Objectives Breast carcinosarcoma is a rare malignancy, accounting for approximately 0,08–0,2%, of all breast tumors. It consists of two cell lines, one of epithelial origin (carcinoma) and another of mesenchymal origin (sarcoma). It is a type of metaplastic mammary carcinomas and it is probably derived from myoepithelial cells.
Methods Case report of a breast carcinosarcoma.
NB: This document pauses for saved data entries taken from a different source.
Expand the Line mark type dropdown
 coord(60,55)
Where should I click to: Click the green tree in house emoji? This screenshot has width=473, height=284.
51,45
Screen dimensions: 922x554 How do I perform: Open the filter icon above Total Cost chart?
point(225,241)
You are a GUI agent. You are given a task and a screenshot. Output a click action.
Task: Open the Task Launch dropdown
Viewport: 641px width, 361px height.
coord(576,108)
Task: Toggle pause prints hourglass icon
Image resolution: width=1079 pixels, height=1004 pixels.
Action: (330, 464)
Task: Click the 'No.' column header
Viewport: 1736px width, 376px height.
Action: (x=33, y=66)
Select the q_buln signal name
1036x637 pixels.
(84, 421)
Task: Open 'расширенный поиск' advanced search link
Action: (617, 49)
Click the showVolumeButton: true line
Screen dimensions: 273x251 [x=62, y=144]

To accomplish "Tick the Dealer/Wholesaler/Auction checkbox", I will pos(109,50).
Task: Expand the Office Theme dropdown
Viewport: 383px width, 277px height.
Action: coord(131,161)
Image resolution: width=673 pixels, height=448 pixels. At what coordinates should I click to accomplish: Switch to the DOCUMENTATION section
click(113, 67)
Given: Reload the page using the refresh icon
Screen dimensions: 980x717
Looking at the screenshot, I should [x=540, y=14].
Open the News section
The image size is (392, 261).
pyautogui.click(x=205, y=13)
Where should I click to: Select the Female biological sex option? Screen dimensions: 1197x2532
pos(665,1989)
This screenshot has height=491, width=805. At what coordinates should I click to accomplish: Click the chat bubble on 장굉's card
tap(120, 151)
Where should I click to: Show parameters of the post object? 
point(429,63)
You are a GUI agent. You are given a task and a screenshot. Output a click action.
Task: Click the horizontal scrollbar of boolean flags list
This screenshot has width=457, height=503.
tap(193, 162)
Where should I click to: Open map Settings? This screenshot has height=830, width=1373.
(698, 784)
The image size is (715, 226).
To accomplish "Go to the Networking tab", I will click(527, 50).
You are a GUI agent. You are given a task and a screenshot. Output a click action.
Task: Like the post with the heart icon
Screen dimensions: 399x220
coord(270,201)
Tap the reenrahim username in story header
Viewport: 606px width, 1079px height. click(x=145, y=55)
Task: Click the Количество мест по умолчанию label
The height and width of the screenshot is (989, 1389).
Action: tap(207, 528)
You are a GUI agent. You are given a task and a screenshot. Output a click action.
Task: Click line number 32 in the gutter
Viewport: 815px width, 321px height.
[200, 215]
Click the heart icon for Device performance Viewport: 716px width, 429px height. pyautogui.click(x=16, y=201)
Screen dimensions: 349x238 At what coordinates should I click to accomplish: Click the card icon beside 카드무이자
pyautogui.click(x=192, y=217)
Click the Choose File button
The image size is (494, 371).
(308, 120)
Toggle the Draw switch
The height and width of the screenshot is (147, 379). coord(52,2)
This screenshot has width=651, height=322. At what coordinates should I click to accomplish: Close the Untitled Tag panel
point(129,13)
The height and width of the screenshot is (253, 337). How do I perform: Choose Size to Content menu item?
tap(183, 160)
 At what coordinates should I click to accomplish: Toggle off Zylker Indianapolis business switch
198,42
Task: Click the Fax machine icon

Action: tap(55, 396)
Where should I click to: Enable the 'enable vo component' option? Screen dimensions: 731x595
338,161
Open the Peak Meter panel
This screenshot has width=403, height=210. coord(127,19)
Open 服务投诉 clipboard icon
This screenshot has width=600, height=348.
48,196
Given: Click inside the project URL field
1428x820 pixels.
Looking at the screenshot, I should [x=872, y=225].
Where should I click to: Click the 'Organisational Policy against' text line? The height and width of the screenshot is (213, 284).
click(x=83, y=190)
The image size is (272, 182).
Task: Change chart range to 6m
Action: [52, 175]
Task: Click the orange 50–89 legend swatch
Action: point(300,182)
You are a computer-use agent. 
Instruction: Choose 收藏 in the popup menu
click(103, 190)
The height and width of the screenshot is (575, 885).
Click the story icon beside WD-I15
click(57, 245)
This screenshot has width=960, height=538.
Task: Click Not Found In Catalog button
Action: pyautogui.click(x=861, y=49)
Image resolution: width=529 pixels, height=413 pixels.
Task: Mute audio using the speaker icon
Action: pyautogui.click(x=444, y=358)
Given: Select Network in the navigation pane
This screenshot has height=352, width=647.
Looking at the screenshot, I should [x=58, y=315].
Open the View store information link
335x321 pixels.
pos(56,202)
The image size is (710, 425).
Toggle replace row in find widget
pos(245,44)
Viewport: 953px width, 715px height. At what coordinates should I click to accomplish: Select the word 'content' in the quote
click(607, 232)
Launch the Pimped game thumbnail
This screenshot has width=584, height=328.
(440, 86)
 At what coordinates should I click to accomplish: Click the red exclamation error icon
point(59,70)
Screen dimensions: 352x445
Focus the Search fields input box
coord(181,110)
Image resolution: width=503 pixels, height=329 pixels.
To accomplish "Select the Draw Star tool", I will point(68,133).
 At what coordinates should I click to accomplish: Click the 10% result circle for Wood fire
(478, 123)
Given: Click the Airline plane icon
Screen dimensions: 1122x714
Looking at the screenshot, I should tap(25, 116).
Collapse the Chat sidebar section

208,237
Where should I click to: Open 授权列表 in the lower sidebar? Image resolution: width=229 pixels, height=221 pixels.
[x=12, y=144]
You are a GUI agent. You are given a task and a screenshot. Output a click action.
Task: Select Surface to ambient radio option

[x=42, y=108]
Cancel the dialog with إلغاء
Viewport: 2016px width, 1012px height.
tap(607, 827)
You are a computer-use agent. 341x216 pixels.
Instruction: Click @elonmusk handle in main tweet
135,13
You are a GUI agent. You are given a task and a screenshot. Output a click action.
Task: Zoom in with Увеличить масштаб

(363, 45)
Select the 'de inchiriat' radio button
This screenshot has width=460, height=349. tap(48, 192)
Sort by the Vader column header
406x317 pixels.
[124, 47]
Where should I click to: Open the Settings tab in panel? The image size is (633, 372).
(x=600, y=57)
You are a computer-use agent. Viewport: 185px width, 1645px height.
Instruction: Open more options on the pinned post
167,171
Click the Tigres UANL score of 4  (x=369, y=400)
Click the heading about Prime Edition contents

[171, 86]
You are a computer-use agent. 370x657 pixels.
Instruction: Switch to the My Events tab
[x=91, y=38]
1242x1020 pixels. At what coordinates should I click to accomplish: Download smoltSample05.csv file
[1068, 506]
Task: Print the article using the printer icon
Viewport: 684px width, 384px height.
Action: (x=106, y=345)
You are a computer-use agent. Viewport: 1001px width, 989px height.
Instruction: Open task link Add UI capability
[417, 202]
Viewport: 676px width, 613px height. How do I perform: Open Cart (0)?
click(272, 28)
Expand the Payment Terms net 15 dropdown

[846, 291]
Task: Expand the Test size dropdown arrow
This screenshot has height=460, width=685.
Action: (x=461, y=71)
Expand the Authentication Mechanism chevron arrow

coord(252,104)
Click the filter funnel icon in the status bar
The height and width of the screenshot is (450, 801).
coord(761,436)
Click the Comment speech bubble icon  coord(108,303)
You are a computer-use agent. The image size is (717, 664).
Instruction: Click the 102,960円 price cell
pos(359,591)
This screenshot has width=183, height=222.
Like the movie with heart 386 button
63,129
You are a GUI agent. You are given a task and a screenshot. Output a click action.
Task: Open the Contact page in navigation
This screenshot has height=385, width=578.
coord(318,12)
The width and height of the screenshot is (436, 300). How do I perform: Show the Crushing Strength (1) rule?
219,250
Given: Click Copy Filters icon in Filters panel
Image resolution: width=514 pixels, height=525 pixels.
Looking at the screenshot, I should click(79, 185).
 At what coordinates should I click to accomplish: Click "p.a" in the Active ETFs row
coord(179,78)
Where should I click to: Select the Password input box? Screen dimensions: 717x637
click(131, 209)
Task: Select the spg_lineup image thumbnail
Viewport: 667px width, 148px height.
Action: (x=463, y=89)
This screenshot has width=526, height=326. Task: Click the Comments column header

Results A 65-year-old woman presented to our hospital with a 2-month history of rapidly growing mass in her left breast. Neither her medical nor family’s history was positive for malignancies. She underwent an FNA, which was positive for adenocarcinoma, followed by a lumpectomy with axillary lymph node dissection. The pathology showed an undifferentiated neoplasm and the immunohistochemical cell staining was positive for keratin, SNA, Vimentin, S-100. Finally, the hormone receptor analysis was triple negative, suggesting beyond the others the diagnosis of breast carcinosarcoma. There was no evidence of metastatic foci except from a positive lymph node, indicating a IIIa stage. She received adjuvant treatment with chemotherapy and radiotherapy but sixteen months later she presented with a distant recurrence of both lungs and sternum. She received first line treatment with chemotherapy and radiotherapy to sternum.
Conclusions Aggressive behavior, chemoresistance and ominous prognosis seem to be the main characteristics of breast carcinosarcomas. Of course, the prerequisite for treatment is the right diagnosis that distinguishes this tumor from other types of breast cancer.